Work required: Search the material for "agent" and copy each line in which it is found.
══════
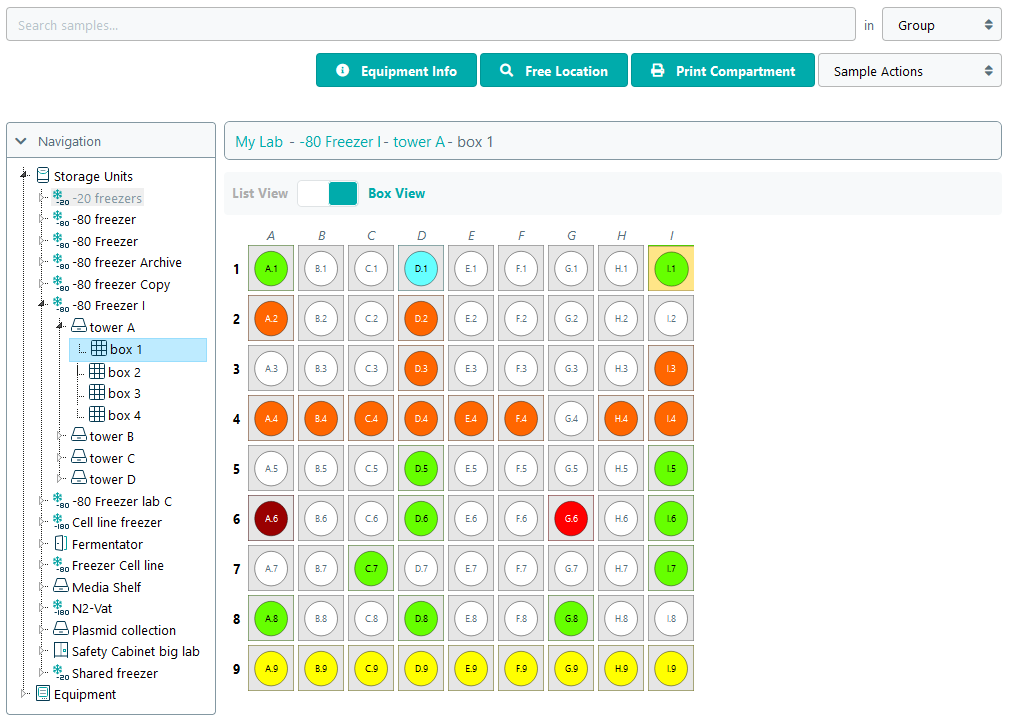Select the cyan sample position D.1
Viewport: 1009px width, 719px height.
[x=421, y=269]
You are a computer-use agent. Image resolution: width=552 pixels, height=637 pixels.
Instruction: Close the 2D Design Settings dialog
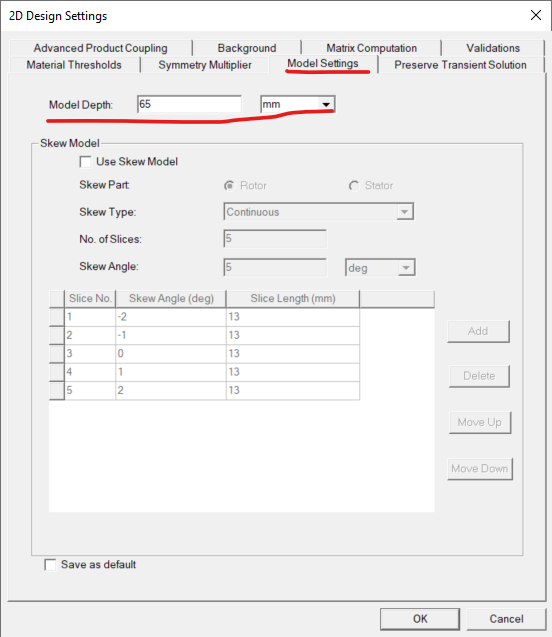coord(536,15)
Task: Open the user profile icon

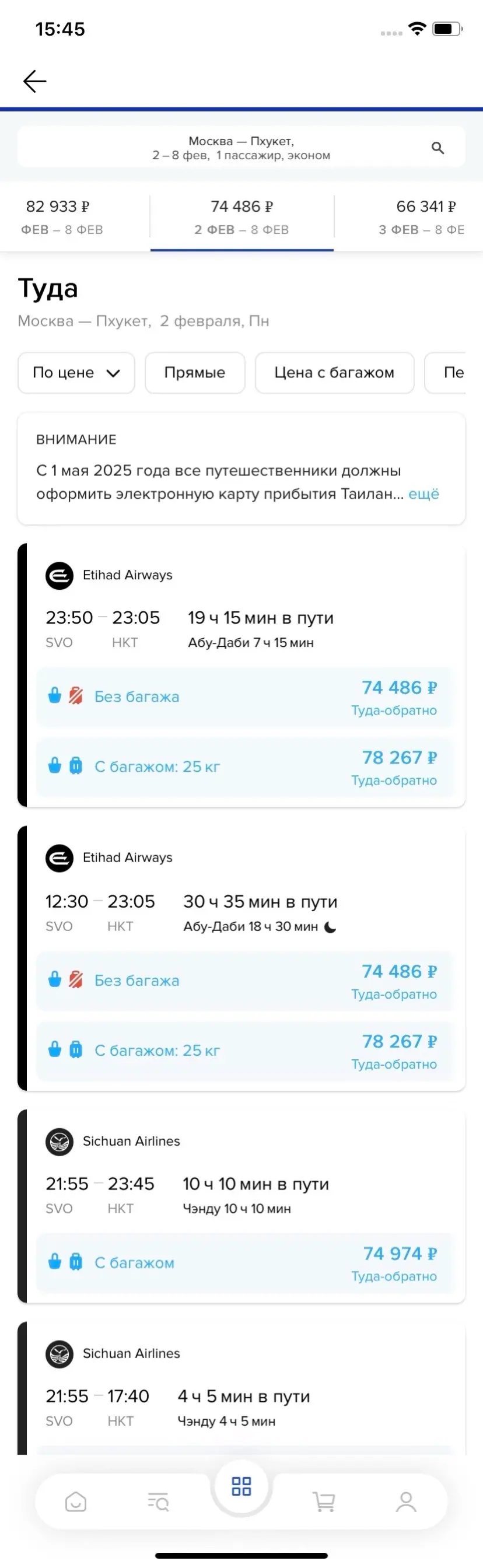Action: [406, 1502]
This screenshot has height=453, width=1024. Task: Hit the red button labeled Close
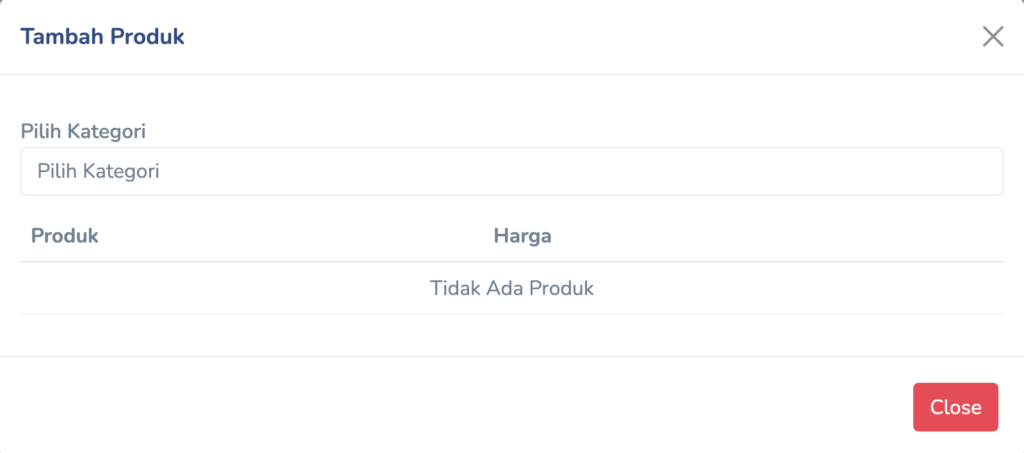click(955, 407)
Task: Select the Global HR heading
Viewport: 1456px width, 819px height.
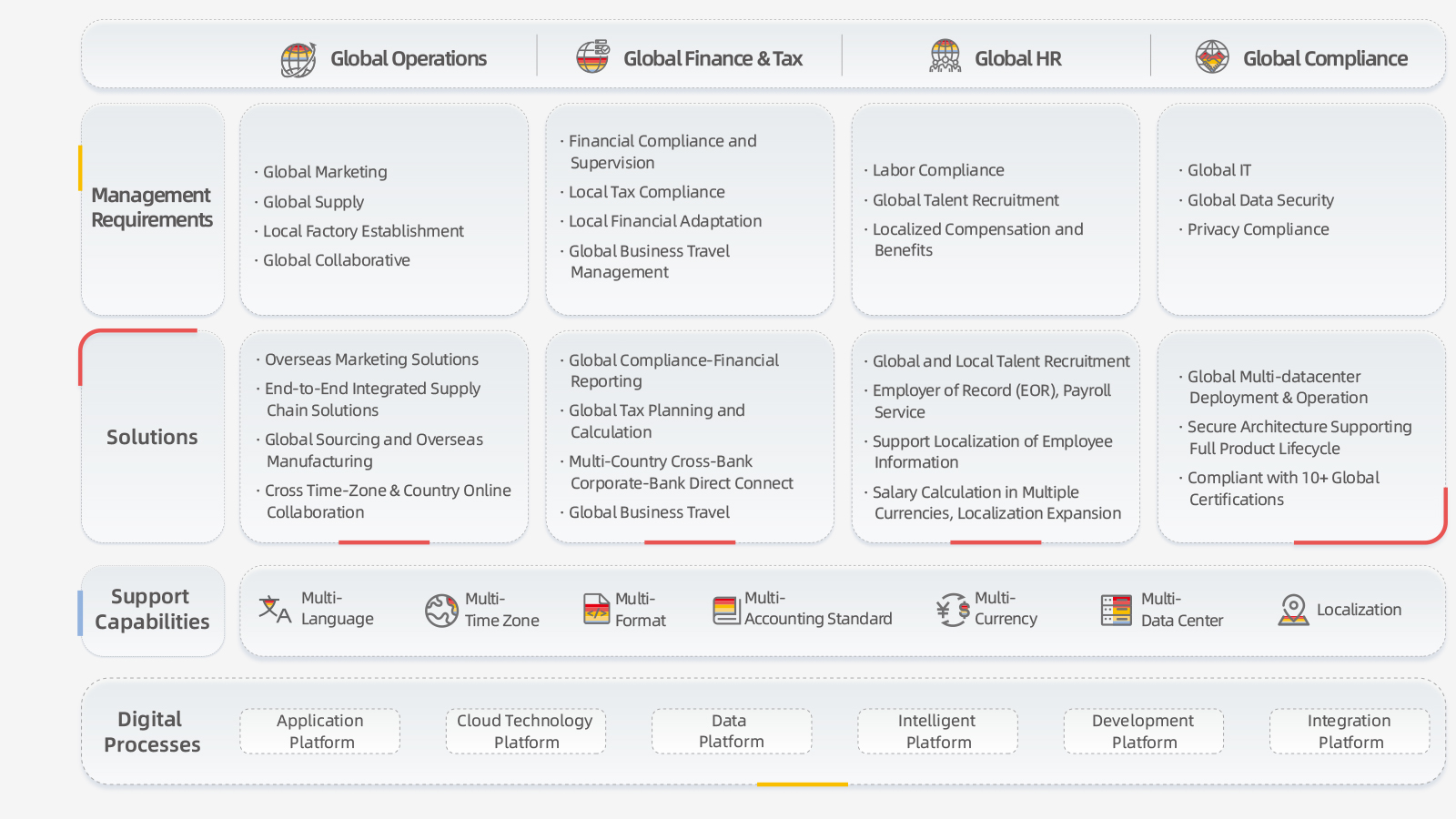Action: (1017, 59)
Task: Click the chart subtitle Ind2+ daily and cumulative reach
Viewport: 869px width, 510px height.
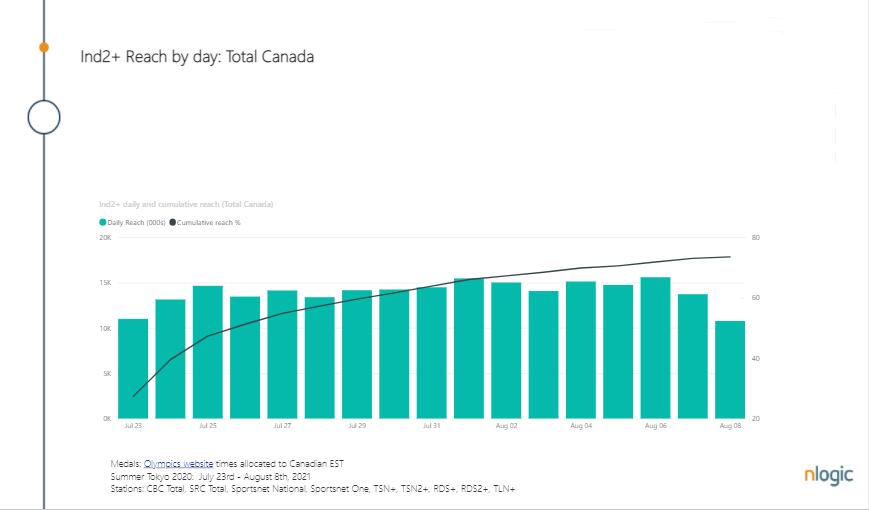Action: pyautogui.click(x=186, y=204)
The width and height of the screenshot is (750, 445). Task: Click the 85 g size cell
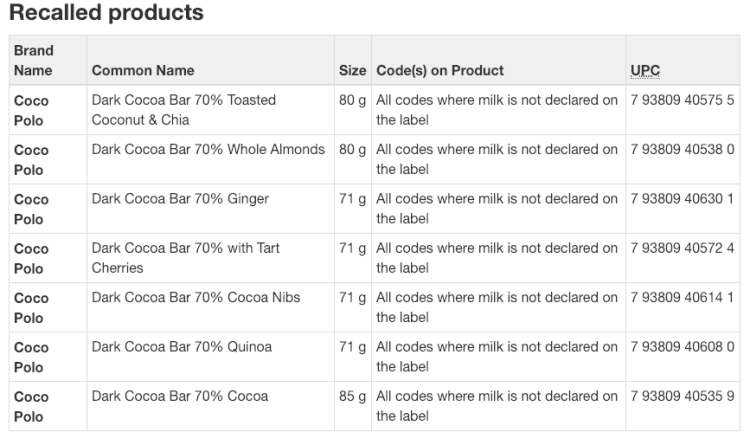353,396
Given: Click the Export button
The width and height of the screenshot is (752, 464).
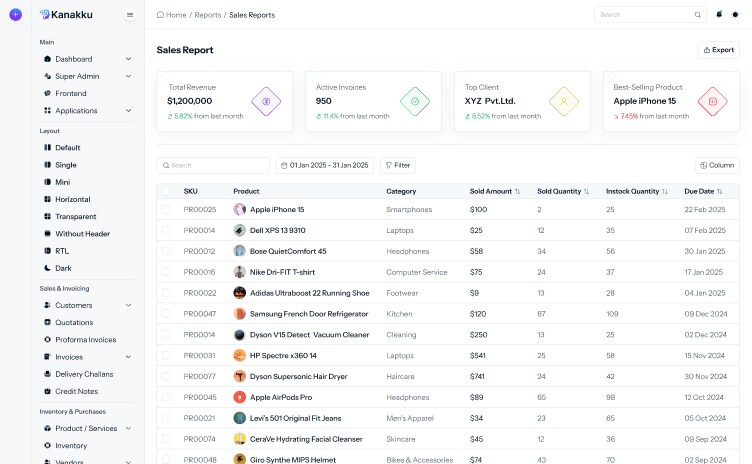Looking at the screenshot, I should 718,50.
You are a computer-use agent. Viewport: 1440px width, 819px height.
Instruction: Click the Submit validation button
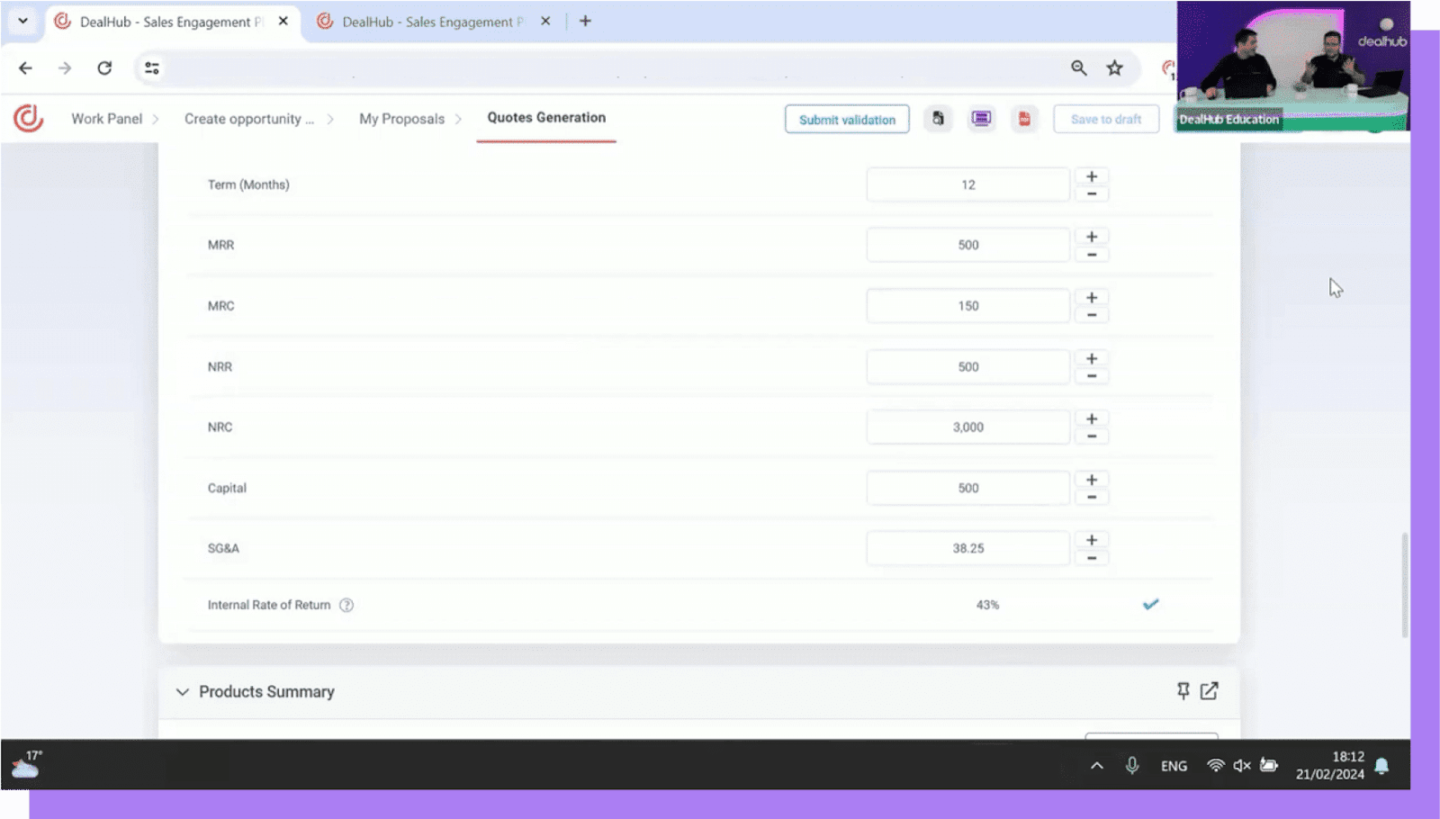(x=846, y=119)
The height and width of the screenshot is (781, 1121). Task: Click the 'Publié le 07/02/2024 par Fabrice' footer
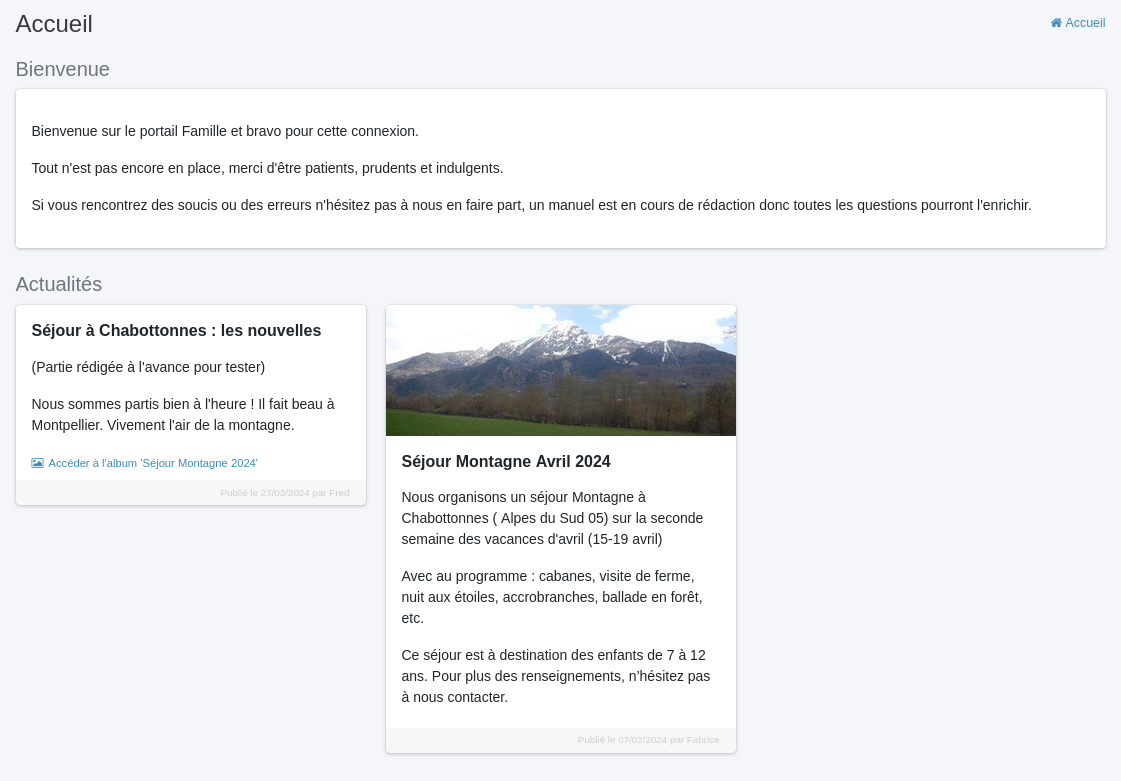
══════
Output for this task:
You are a computer-use agent. Image resolution: width=552 pixels, height=637 pixels.
You are a computer-use agent. Viewport: 1440px width, 819px height.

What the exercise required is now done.